Medida em análise na Assembleia Legislativa do ES prevê adaptações no serviço pré-hospitalar para reduzir sobrecarga sensorial durante emergências
Um projeto de lei em tramitação na Assembleia Legislativa do Espírito Santo (Ales) propõe a obrigatoriedade de protocolos específicos para o atendimento pré-hospitalar de urgência a pessoas com Transtorno do Espectro Autista (TEA) e síndrome de Down. O Projeto de Lei nº 24/2026, de autoria do deputado Denninho Silva (União), está em análise na Comissão de Justiça da casa.
A proposta determina que os serviços médicos de urgência adotem procedimentos diferenciados para pacientes com condições sensoriais especiais, levando em conta características como hipersensibilidade a estímulos sonoros, visuais e táteis.
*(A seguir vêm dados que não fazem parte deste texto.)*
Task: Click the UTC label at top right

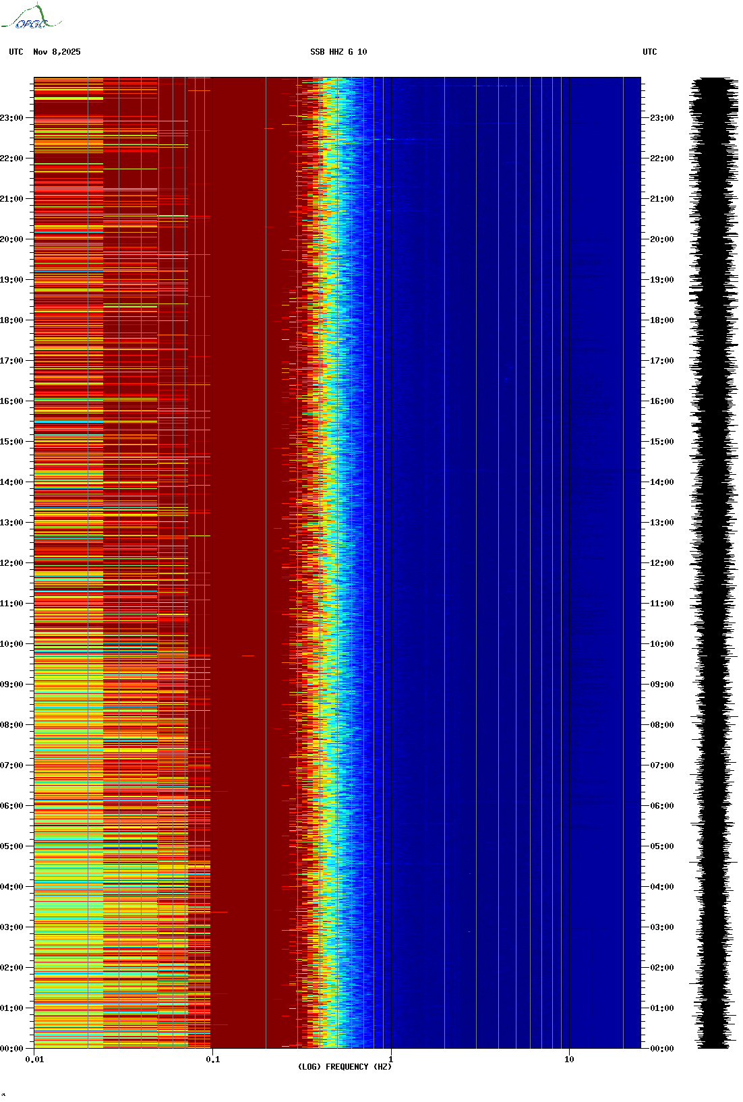Action: coord(649,52)
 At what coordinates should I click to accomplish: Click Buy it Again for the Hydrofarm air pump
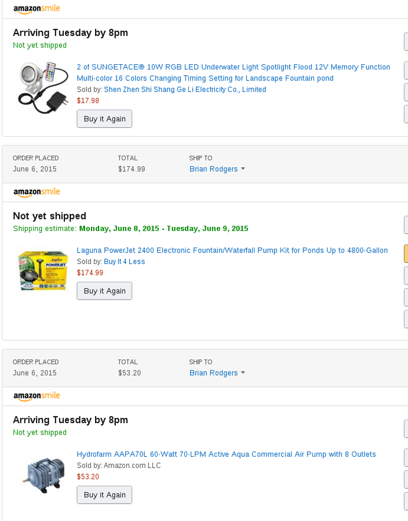(x=104, y=494)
Entre as medidas previstas estão o deslocamento de ambulâncias sem acionamento do sinal sonoro, salvo em casos estritamente necessários, e o fornecimento de protetores auriculares ou abafadores durante o atendimento.
O texto também estabelece que informações sobre a condição do paciente deverão ser repassadas pelo solicitante do socorro no momento da chamada e transmitidas pela central de regulação à equipe médica responsável pelo atendimento.
Na justificativa do projeto, o parlamentar argumenta que situações de emergência envolvem sirenes, luzes intermitentes, múltiplos profissionais e contato físico intenso, fatores que podem desencadear crises, dificultar a contenção clínica e comprometer a segurança tanto do paciente quanto da equipe de atendimento.
Caso seja aprovado e sancionado, caberá ao Poder Executivo estadual regulamentar a lei, definindo os protocolos técnicos a serem adotados pelos serviços de urgência.
Além da Comissão de Justiça, o projeto ainda será analisado pelas comissões de Saúde e de Finanças antes de ser submetido à votação no Plenário da Ales.